Altre Modernità (Feb 2019)

La lunga durata della ‘lotta all’indolenza’. La relazione tra JC in Diary of a Bad Year e le norme censorie degli europei protestanti in Sud Africa

  • Mirko Mondillo

DOI
https://doi.org/10.13130/2035-7680/11330
Journal volume & issue
Vol. 0, no. 0
pp. 137 – 149

Abstract

Read online

This essay offers an interpretation of John Maxwell Coetzee’s Diary of a Bad Year and its main character JC in relation to the South Africa’s colonial past.

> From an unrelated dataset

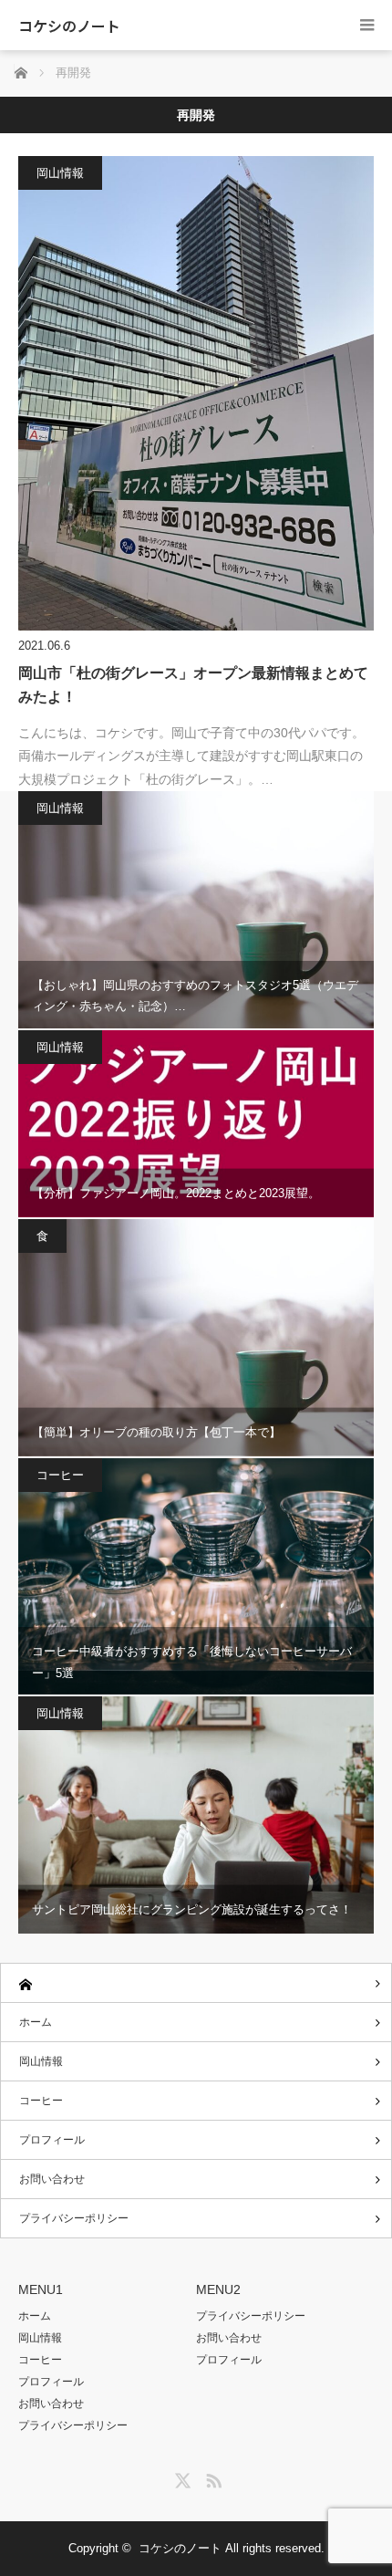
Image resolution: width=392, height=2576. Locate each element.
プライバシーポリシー (74, 2218)
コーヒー (60, 1475)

I critically discuss the traditional point of view on Coetzee’s Boyhood, Youth and Summertime as parts of an ‘autobiographical trilogy’ (Attwell). In this analysis I propose to read the mentioned novels and Diary of a Bad Year as parts of an ‘autofictional tetralogy’. This proposal is based on two elements: on one hand, on characters’ strong grade of independence from their author – as Coetzee himself has pointed out (Auster-Coetzee) – and on coherence in psychological and intellectual development of the four mentioned novels’ main characters; on the other hand, since I see these characters as different expressions of the same individual, on their sharing the same cultural background. The focus is on JC because the relation with SA’s colonial past is evident in him: his choice to use essayistic writing, his effort in writing in general – in spite of his lack of endurance – and his use of ‘diary’ specific elements can be seen as residuals of the colonial ‘fight to idleness’ taught SA natives by English and Dutch protestant colonizers. Using JC as a model, this essay explains how the practical applications of that colonial concept have changed going through the times under different forms.